• **TASK DIRECTIONS**: Set down, please, exactly the lines below that run from the line with "Insert the Country field" to the line with "This screenshot has height=835, width=1361.", both lines included.

• **INPUT**:
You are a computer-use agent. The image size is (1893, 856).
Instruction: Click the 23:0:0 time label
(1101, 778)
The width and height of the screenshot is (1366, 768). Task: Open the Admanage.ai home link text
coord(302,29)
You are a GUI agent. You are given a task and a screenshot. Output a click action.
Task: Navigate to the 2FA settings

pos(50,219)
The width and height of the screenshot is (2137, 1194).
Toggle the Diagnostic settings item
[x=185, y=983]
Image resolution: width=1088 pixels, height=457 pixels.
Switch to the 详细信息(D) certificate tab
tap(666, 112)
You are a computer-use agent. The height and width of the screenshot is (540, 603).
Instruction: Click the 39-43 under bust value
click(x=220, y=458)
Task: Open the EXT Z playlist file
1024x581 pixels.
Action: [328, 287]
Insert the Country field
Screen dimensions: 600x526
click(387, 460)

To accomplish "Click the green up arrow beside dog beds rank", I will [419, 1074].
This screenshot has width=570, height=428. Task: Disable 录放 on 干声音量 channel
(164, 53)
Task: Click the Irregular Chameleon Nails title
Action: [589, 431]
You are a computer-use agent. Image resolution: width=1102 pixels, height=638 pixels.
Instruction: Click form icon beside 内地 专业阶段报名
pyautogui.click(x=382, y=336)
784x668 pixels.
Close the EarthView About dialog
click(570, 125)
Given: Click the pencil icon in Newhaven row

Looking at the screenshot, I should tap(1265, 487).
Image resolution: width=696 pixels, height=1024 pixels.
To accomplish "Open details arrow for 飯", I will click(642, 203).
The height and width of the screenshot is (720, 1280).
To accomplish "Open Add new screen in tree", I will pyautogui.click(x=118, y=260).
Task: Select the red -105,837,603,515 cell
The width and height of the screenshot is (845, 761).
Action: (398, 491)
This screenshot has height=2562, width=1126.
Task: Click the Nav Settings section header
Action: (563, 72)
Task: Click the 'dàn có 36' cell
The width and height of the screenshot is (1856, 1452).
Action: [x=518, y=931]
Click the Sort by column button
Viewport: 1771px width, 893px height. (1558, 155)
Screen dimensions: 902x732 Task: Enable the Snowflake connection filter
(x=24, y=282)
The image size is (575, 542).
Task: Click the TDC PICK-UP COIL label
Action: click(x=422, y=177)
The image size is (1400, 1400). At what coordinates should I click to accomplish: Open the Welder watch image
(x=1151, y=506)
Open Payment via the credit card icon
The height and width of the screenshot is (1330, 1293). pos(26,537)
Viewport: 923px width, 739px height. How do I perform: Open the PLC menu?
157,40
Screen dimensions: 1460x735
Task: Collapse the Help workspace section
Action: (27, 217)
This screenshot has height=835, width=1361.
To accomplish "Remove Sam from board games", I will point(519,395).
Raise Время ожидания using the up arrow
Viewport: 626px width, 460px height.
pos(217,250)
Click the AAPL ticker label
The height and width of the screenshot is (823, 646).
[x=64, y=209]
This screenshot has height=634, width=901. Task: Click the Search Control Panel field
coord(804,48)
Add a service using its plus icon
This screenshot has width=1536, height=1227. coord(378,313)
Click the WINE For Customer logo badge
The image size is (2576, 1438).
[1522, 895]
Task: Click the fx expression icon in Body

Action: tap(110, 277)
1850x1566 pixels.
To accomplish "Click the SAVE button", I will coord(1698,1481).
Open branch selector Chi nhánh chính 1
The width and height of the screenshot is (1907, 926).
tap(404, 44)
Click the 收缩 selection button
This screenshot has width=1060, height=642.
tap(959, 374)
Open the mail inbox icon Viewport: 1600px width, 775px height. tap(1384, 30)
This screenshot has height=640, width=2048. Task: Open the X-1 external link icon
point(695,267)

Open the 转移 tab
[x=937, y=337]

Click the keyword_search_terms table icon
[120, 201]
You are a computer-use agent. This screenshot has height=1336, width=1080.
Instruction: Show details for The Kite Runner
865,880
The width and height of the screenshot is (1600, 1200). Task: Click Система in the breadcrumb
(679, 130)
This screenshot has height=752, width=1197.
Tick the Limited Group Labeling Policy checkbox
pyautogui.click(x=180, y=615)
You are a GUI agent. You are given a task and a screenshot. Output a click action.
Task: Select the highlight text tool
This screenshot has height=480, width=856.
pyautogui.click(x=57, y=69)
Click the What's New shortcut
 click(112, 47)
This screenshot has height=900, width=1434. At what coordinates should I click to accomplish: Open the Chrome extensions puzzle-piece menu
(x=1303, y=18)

• **TASK SOLUTION**:
Insert the Country field
Screen dimensions: 600x526
click(387, 460)

To accomplish "Click the green up arrow beside dog beds rank", I will [419, 1074].
This screenshot has width=570, height=428. Task: Disable 录放 on 干声音量 channel
(164, 53)
Task: Click the Irregular Chameleon Nails title
Action: [589, 431]
You are a computer-use agent. Image resolution: width=1102 pixels, height=638 pixels.
Instruction: Click form icon beside 内地 专业阶段报名
pyautogui.click(x=382, y=336)
784x668 pixels.
Close the EarthView About dialog
click(570, 125)
Given: Click the pencil icon in Newhaven row

Looking at the screenshot, I should tap(1265, 487).
Image resolution: width=696 pixels, height=1024 pixels.
To accomplish "Open details arrow for 飯", I will click(642, 203).
The height and width of the screenshot is (720, 1280).
To accomplish "Open Add new screen in tree", I will pyautogui.click(x=118, y=260).
Task: Select the red -105,837,603,515 cell
The width and height of the screenshot is (845, 761).
Action: (398, 491)
This screenshot has height=2562, width=1126.
Task: Click the Nav Settings section header
Action: (563, 72)
Task: Click the 'dàn có 36' cell
The width and height of the screenshot is (1856, 1452).
Action: [x=518, y=931]
Click the Sort by column button
Viewport: 1771px width, 893px height. (1558, 155)
Screen dimensions: 902x732 Task: Enable the Snowflake connection filter
(x=24, y=282)
The image size is (575, 542).
Task: Click the TDC PICK-UP COIL label
Action: click(x=422, y=177)
The image size is (1400, 1400). At what coordinates should I click to accomplish: Open the Welder watch image
(x=1151, y=506)
Open Payment via the credit card icon
The height and width of the screenshot is (1330, 1293). pos(26,537)
Viewport: 923px width, 739px height. How do I perform: Open the PLC menu?
157,40
Screen dimensions: 1460x735
Task: Collapse the Help workspace section
Action: (27, 217)
This screenshot has height=835, width=1361.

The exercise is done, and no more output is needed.